Il caso De Mauro, paradigma dei delitti di Stato

Se uno scrittore di libri gialli avesse voluto farne un thriller non ci sarebbe stato bisogno di romanzare nulla. Perché la storia di Mauro De Mauro, giornalista del quotidiano palermitano L’Ora, è un giallo naturale, un omicidio dai tanti mandanti e dai molteplici moventi, che alla fine conduce ai piani alti dello Stato italiano.
Esattamente 42 anni fa De Mauro scompariva nel nulla, mentre stava per rientrare a casa dopo una lunga giornata di lavoro.

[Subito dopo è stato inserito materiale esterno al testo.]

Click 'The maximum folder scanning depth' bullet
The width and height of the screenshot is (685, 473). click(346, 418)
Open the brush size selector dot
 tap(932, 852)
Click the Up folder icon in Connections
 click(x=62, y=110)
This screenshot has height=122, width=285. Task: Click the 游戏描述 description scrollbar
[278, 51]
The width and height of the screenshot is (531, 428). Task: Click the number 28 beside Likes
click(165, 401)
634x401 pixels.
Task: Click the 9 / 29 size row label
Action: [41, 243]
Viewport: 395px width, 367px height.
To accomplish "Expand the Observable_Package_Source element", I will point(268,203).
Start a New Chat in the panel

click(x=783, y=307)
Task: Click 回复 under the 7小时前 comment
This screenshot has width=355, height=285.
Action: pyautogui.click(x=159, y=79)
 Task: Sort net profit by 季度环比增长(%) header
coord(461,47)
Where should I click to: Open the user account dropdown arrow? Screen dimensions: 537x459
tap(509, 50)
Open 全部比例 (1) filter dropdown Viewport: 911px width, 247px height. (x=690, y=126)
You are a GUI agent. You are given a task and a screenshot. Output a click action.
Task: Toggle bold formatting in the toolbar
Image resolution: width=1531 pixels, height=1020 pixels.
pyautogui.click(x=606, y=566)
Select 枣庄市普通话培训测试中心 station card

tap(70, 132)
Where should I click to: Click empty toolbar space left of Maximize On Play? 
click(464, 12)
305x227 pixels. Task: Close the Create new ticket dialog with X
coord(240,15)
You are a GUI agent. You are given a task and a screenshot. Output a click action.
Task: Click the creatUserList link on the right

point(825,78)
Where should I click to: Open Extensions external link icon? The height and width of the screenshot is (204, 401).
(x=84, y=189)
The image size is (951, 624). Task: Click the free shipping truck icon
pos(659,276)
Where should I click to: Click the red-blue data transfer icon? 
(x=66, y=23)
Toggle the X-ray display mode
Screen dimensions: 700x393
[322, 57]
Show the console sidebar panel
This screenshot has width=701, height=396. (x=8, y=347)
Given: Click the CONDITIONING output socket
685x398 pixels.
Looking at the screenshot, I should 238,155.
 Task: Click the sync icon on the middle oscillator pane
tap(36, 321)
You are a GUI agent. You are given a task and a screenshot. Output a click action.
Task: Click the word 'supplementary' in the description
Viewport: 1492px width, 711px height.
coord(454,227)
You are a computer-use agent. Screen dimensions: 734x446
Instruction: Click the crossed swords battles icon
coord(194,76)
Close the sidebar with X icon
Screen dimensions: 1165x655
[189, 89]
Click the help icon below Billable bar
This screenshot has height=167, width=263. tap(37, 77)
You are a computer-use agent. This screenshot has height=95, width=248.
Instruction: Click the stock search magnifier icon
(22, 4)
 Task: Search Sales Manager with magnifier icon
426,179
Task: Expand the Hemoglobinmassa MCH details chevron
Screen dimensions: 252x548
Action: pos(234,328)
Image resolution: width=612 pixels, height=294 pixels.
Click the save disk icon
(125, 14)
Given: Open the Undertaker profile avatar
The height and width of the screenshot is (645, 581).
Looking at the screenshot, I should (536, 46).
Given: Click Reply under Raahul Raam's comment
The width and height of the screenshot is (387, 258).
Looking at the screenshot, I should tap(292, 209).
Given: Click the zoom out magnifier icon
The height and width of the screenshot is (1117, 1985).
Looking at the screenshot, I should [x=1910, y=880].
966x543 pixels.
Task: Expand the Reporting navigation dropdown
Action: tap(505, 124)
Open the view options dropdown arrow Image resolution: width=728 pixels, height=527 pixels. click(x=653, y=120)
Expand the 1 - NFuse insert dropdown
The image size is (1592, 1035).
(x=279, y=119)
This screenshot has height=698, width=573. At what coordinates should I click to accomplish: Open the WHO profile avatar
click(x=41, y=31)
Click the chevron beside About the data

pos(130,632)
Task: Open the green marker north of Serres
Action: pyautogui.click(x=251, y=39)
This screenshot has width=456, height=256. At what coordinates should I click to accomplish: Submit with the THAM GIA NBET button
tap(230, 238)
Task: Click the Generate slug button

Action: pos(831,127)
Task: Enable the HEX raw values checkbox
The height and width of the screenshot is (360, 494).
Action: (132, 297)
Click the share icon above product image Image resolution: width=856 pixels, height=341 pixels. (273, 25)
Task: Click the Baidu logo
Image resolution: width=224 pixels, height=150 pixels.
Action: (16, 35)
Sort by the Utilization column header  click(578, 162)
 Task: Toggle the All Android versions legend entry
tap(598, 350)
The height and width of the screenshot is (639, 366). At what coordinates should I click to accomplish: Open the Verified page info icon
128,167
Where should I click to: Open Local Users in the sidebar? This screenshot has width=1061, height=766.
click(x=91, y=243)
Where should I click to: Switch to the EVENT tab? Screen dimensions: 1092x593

L’ultima a vederlo fu la figlia Franca, che nella penombra di viale delle Magnolie (dove al civico 58 abitavano i De Mauro) scorse il padre mentre si rimetteva alla guida della sua Bmw blu scuro. Nell’abitacolo dell’automobile si erano materializzate tre oscure figure. “Amuninni”, andiamo, gridò uno dei passeggeri, e De Mauro mise in moto la macchina per l’ultimo viaggio della sua vita. Un viaggio che lo avrebbe condotto prima alla morte e poi a 40 anni di depistaggi. “E’ una cosa di mafia” si diceva sottovoce nelle strade palermitane.
Tre settimane dopo la scomparsa di De Mauro la squadra mobile di Palermo era pronta ad arrestare l’avvocato Vito Guarrasi, Mister X, braccio destro dell’allora presidente dell’Eni Eugenio Cefis ed eminenza grigia di tutti gli affari di Sicilia. Forse non era soltanto “cosa di mafia”.  Le manette ai polsi di Guarrasi però non scattarono mai. Nel frattempo il Sid, il servizio segreto della difesa, aveva chiamato a raccolta gli investigatori, impartendo un ordine definitivo: “non indagate su De Mauro”. E sulla fine del cronista dell’Ora calò un oblio lungo trent’anni.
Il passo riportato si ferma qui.